Publié le 27 avril 2010 par Onarretetout

montaignethierryroisinJ’ai découvert Montaigne au Théâtre Paris-Villette.

Un homme marche, le temps ne s’arrête jamais, même si, parfois, il semble ralentir, ou accélérer. Aller devant soi, regarder tout ce qui survient, être attentif à ce qu’on trouve et pas seulement à ce qu’on cherche (comme je l’ai entendu dire par Cees Nooteboom, il y a quelques années), voilà l’activité de Montaigne, si j’en crois le spectacle vivifiant mis en scène par Thierry Roisin.

N’hésitant pas à tout écrire, Montaigne ne craignait pas de se contredire, affirmant même : « à jeun je me sens autre, qu’après le repas. » Et je m’étais arrêté aux souvenirs qu’on garde après la scolarité, peut-être même influencé parce qu’un professeur m’aurait cité l’opinion défavorable de Pascal à son sujet (« Les défauts de Montaigne sont grands »). Parfois, j’avais bien lu quelques avis différents. Mais il aurait fallu plonger dans Les Essais, et la langue du XVIe siècle est assez éloignée de la nôtre.

Par paresse, je suis donc allé au théâtre. L’adaptation du texte le rend plus proche, le jeu du comédien (Yannick Choirat) allie souplesse, endurance et simplicité, la scénographie (un trottoir roulant où le comédien marche, marche, marche) évoque tout à la fois le goût du voyage, l’exercice du corps, et le temps, « chose mobile (…) qui apparaît comme en ombre, avec la matière coulante et fluante toujours, sans jamais demeurer stable ni permanente ». La musique (Samuel Maître et Agnès Raina) ajoute à cette fluidité. Dans les coulisses quatre manipulateurs installent les objets qui déclenchent le propos du marcheur.

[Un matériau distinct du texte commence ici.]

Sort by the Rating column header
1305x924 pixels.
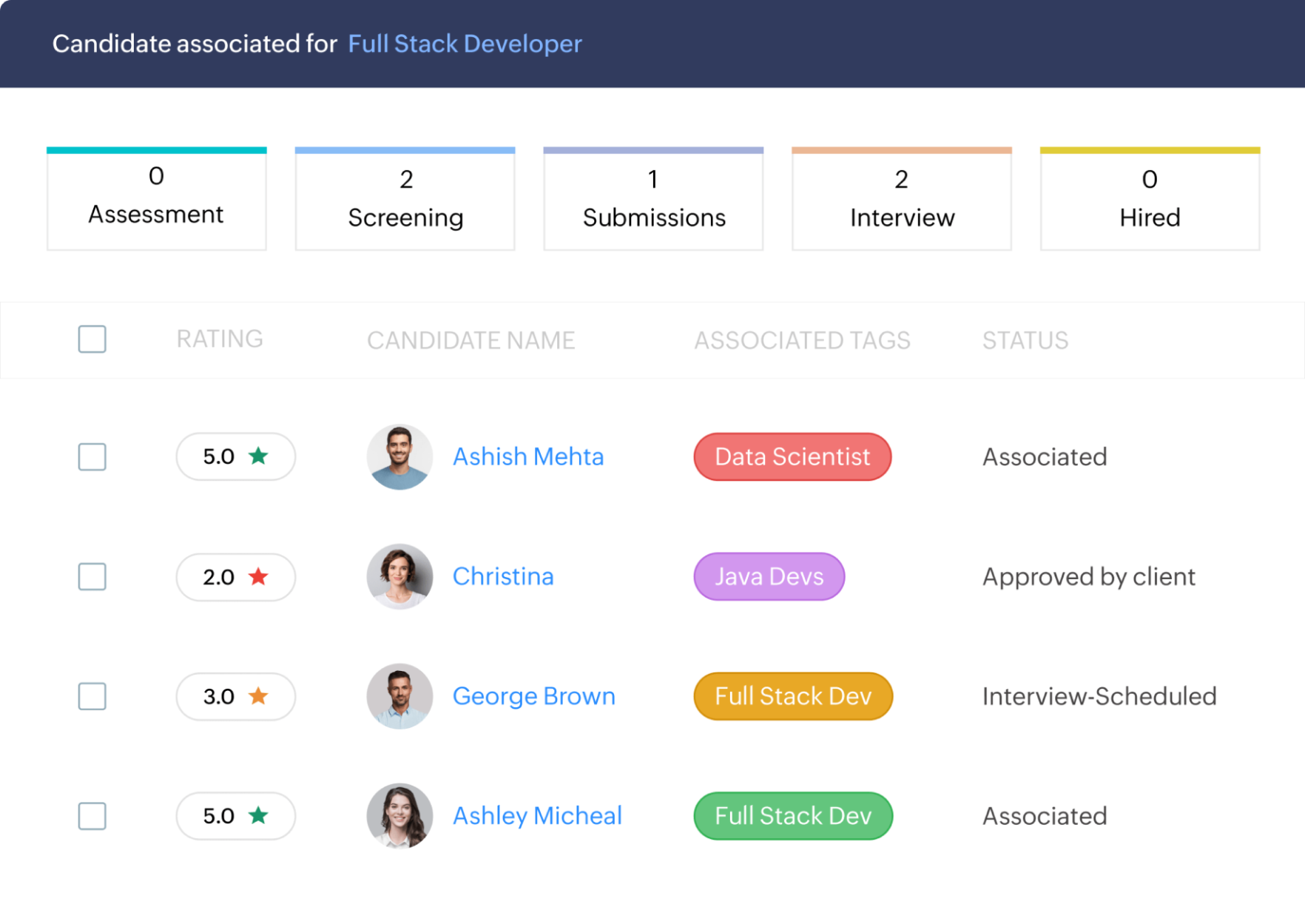click(x=220, y=339)
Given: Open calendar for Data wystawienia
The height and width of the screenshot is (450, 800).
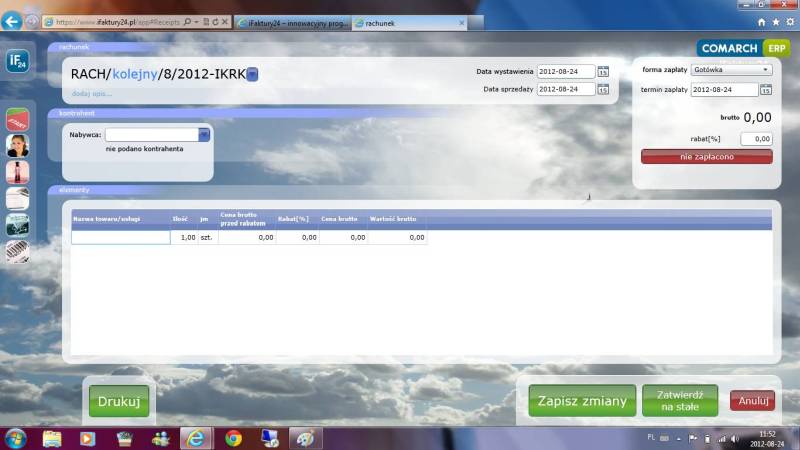Looking at the screenshot, I should pyautogui.click(x=603, y=71).
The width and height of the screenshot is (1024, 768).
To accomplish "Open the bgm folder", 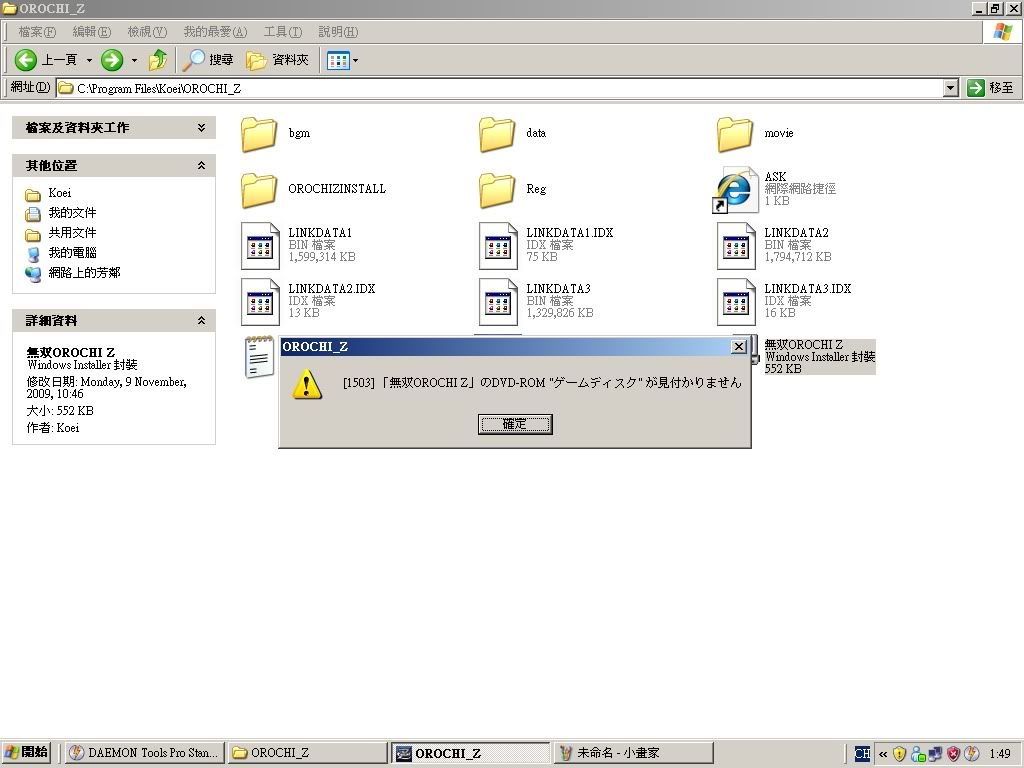I will 259,133.
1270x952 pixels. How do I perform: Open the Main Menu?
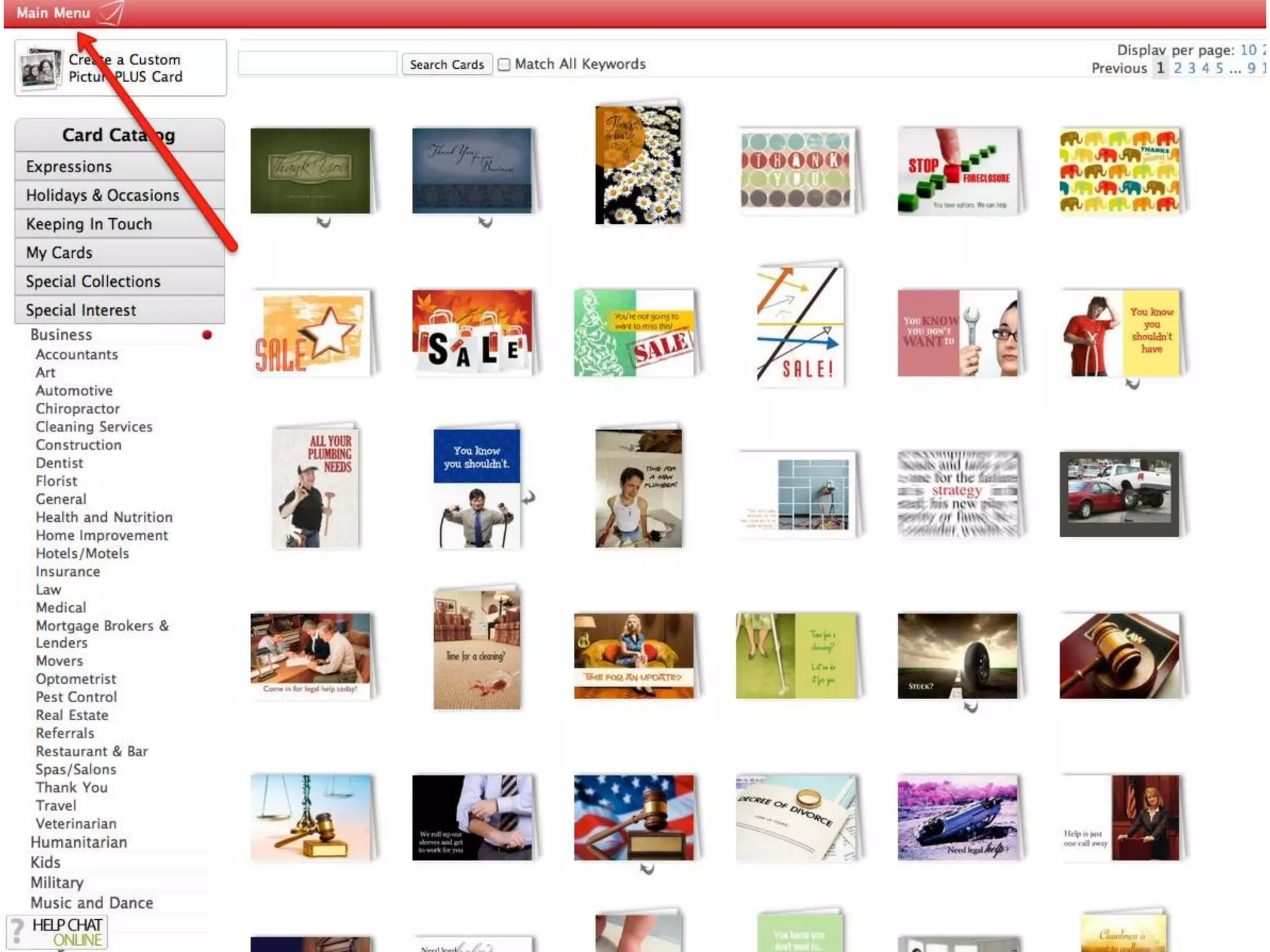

Il n’y a pas, entre Montaigne et moi, l’épaisseur des siècles, car « nous ne sommes hommes, et ne nous tenons les uns aux autres que par la parole. »

Entendre cet homme s’emporter contre les « victoires abjectes » des conquistadores sur le Roi de Mexico, et ce dès le XVIe siècle, est particulièrement remarquable. Ainsi donc, toute l’Europe ne s’est pas levée pour applaudir les exactions qui ont accompagné les conquêtes du Nouveau Monde ! Et choisir de faire dire ce texte dans les micros d’une grande table diplomatique lui donne, aujourd’hui encore, de l’ampleur.

Montaigne s’intéresse à tout ce qui concerne les hommes et les femmes, les affaires de l’esprit et celles du corps. Il en parle tantôt avec sérieux, tantôt en plaisantant, et, peu à peu, nous mène à cette phrase : « Mon métier et mon art, c’est vivre. Il n’est rien si beau et légitime, que de faire bien l’homme. »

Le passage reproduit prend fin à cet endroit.